START Records supplied

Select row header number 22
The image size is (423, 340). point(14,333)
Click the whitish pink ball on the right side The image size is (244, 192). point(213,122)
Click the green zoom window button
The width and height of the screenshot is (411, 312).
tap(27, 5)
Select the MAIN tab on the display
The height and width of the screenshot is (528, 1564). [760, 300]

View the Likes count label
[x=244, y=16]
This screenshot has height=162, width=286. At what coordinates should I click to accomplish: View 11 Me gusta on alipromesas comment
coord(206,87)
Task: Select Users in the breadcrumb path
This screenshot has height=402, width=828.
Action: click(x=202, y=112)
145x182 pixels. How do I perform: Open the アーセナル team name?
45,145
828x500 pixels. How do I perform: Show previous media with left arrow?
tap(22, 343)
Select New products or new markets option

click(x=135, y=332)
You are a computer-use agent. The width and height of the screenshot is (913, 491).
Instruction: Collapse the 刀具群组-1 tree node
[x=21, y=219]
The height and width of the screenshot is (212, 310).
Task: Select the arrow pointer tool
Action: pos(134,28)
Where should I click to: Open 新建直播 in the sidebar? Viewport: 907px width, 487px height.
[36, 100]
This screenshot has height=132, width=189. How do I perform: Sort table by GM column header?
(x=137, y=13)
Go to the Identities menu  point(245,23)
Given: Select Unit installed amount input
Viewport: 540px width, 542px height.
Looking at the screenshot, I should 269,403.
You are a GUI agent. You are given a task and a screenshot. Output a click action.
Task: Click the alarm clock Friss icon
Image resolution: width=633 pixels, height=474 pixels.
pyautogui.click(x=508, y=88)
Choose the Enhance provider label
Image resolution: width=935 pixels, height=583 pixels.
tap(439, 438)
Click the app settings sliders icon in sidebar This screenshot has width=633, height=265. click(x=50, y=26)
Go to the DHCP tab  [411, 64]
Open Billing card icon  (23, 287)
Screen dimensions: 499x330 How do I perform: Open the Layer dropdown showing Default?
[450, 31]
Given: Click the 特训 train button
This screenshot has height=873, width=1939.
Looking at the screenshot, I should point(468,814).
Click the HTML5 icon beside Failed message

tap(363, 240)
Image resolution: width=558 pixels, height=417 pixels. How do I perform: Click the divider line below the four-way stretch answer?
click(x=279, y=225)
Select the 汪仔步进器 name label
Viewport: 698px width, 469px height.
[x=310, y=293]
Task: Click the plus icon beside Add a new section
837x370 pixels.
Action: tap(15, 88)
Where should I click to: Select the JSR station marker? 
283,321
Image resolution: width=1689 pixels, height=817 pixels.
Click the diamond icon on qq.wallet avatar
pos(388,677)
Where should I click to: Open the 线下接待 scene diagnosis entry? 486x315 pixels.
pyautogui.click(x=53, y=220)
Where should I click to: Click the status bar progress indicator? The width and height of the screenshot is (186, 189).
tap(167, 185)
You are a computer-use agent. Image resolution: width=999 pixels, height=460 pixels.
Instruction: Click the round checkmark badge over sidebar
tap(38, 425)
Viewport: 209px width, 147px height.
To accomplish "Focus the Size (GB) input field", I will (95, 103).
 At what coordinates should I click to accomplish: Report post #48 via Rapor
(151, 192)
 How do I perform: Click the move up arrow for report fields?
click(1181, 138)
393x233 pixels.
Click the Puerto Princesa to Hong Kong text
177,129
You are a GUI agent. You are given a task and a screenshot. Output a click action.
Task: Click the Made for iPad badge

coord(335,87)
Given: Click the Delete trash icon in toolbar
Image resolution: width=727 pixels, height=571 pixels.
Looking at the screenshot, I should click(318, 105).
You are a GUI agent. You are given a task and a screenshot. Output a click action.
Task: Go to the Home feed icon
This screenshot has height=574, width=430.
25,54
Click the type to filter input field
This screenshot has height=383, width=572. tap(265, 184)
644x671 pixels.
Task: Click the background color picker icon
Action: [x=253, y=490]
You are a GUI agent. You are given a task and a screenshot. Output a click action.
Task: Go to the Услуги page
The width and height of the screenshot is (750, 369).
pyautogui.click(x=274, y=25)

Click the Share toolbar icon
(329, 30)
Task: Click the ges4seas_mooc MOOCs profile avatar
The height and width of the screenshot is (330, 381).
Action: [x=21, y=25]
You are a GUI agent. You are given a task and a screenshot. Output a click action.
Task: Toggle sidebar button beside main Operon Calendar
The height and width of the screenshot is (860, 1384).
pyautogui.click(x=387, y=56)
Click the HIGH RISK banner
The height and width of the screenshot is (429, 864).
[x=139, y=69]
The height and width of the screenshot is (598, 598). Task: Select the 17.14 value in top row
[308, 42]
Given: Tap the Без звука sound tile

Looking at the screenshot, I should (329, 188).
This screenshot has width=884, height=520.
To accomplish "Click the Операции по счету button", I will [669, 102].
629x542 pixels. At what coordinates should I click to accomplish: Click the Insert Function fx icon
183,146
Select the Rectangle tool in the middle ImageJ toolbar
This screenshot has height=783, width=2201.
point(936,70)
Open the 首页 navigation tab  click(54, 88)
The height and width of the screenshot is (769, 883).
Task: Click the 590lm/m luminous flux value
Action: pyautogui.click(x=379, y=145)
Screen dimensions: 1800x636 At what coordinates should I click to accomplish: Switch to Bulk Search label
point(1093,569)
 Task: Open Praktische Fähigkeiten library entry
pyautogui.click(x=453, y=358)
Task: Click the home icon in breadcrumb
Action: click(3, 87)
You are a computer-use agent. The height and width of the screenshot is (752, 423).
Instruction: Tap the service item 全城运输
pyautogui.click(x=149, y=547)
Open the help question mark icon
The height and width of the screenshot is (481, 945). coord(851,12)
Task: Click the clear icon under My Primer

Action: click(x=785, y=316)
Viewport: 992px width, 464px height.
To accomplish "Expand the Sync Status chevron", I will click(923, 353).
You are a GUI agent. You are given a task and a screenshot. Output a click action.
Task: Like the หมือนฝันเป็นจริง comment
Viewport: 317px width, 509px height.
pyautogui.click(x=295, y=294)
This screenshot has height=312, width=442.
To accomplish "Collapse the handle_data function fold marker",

END Records supplied

Your objective: Word for word, reproduce every record shown above.

Response area:
Select row header number 22
The image size is (423, 340). point(14,333)
Click the whitish pink ball on the right side The image size is (244, 192). point(213,122)
Click the green zoom window button
The width and height of the screenshot is (411, 312).
tap(27, 5)
Select the MAIN tab on the display
The height and width of the screenshot is (528, 1564). [760, 300]

View the Likes count label
[x=244, y=16]
This screenshot has height=162, width=286. At what coordinates should I click to accomplish: View 11 Me gusta on alipromesas comment
coord(206,87)
Task: Select Users in the breadcrumb path
This screenshot has height=402, width=828.
Action: click(x=202, y=112)
145x182 pixels. How do I perform: Open the アーセナル team name?
45,145
828x500 pixels. How do I perform: Show previous media with left arrow?
tap(22, 343)
Select New products or new markets option

click(x=135, y=332)
You are a computer-use agent. The width and height of the screenshot is (913, 491).
Instruction: Collapse the 刀具群组-1 tree node
[x=21, y=219]
The height and width of the screenshot is (212, 310).
Task: Select the arrow pointer tool
Action: pos(134,28)
Where should I click to: Open 新建直播 in the sidebar? Viewport: 907px width, 487px height.
[36, 100]
This screenshot has height=132, width=189. How do I perform: Sort table by GM column header?
(x=137, y=13)
Go to the Identities menu  point(245,23)
Given: Select Unit installed amount input
Viewport: 540px width, 542px height.
Looking at the screenshot, I should 269,403.
You are a GUI agent. You are given a task and a screenshot. Output a click action.
Task: Click the alarm clock Friss icon
Image resolution: width=633 pixels, height=474 pixels.
pyautogui.click(x=508, y=88)
Choose the Enhance provider label
Image resolution: width=935 pixels, height=583 pixels.
tap(439, 438)
Click the app settings sliders icon in sidebar This screenshot has width=633, height=265. click(x=50, y=26)
Go to the DHCP tab  [411, 64]
Open Billing card icon  (23, 287)
Screen dimensions: 499x330 How do I perform: Open the Layer dropdown showing Default?
[450, 31]
Given: Click the 特训 train button
This screenshot has height=873, width=1939.
Looking at the screenshot, I should point(468,814).
Click the HTML5 icon beside Failed message

tap(363, 240)
Image resolution: width=558 pixels, height=417 pixels. How do I perform: Click the divider line below the four-way stretch answer?
click(x=279, y=225)
Select the 汪仔步进器 name label
Viewport: 698px width, 469px height.
[x=310, y=293]
Task: Click the plus icon beside Add a new section
837x370 pixels.
Action: tap(15, 88)
Where should I click to: Select the JSR station marker? 
283,321
Image resolution: width=1689 pixels, height=817 pixels.
Click the diamond icon on qq.wallet avatar
pos(388,677)
Where should I click to: Open the 线下接待 scene diagnosis entry? 486x315 pixels.
pyautogui.click(x=53, y=220)
Where should I click to: Click the status bar progress indicator? The width and height of the screenshot is (186, 189).
tap(167, 185)
You are a computer-use agent. Image resolution: width=999 pixels, height=460 pixels.
Instruction: Click the round checkmark badge over sidebar
tap(38, 425)
Viewport: 209px width, 147px height.
To accomplish "Focus the Size (GB) input field", I will (95, 103).
 At what coordinates should I click to accomplish: Report post #48 via Rapor
(151, 192)
 How do I perform: Click the move up arrow for report fields?
click(1181, 138)
393x233 pixels.
Click the Puerto Princesa to Hong Kong text
177,129
You are a GUI agent. You are given a task and a screenshot. Output a click action.
Task: Click the Made for iPad badge

coord(335,87)
Given: Click the Delete trash icon in toolbar
Image resolution: width=727 pixels, height=571 pixels.
Looking at the screenshot, I should click(318, 105).
You are a GUI agent. You are given a task and a screenshot. Output a click action.
Task: Go to the Home feed icon
This screenshot has height=574, width=430.
25,54
Click the type to filter input field
This screenshot has height=383, width=572. tap(265, 184)
644x671 pixels.
Task: Click the background color picker icon
Action: [x=253, y=490]
You are a GUI agent. You are given a task and a screenshot. Output a click action.
Task: Go to the Услуги page
The width and height of the screenshot is (750, 369).
pyautogui.click(x=274, y=25)

Click the Share toolbar icon
(329, 30)
Task: Click the ges4seas_mooc MOOCs profile avatar
The height and width of the screenshot is (330, 381).
Action: [x=21, y=25]
You are a GUI agent. You are given a task and a screenshot. Output a click action.
Task: Toggle sidebar button beside main Operon Calendar
The height and width of the screenshot is (860, 1384).
pyautogui.click(x=387, y=56)
Click the HIGH RISK banner
The height and width of the screenshot is (429, 864).
[x=139, y=69]
The height and width of the screenshot is (598, 598). Task: Select the 17.14 value in top row
[308, 42]
Given: Tap the Без звука sound tile

Looking at the screenshot, I should (329, 188).
This screenshot has width=884, height=520.
To accomplish "Click the Операции по счету button", I will [669, 102].
629x542 pixels. At what coordinates should I click to accomplish: Click the Insert Function fx icon
183,146
Select the Rectangle tool in the middle ImageJ toolbar
This screenshot has height=783, width=2201.
point(936,70)
Open the 首页 navigation tab  click(54, 88)
The height and width of the screenshot is (769, 883).
Task: Click the 590lm/m luminous flux value
Action: pyautogui.click(x=379, y=145)
Screen dimensions: 1800x636 At what coordinates should I click to accomplish: Switch to Bulk Search label
point(1093,569)
 Task: Open Praktische Fähigkeiten library entry
pyautogui.click(x=453, y=358)
Task: Click the home icon in breadcrumb
Action: click(3, 87)
You are a computer-use agent. The height and width of the screenshot is (752, 423).
Instruction: Tap the service item 全城运输
pyautogui.click(x=149, y=547)
Open the help question mark icon
The height and width of the screenshot is (481, 945). coord(851,12)
Task: Click the clear icon under My Primer

Action: click(x=785, y=316)
Viewport: 992px width, 464px height.
To accomplish "Expand the Sync Status chevron", I will click(923, 353).
You are a GUI agent. You are given a task and a screenshot. Output a click action.
Task: Like the หมือนฝันเป็นจริง comment
Viewport: 317px width, 509px height.
pyautogui.click(x=295, y=294)
This screenshot has height=312, width=442.
To accomplish "Collapse the handle_data function fold marker",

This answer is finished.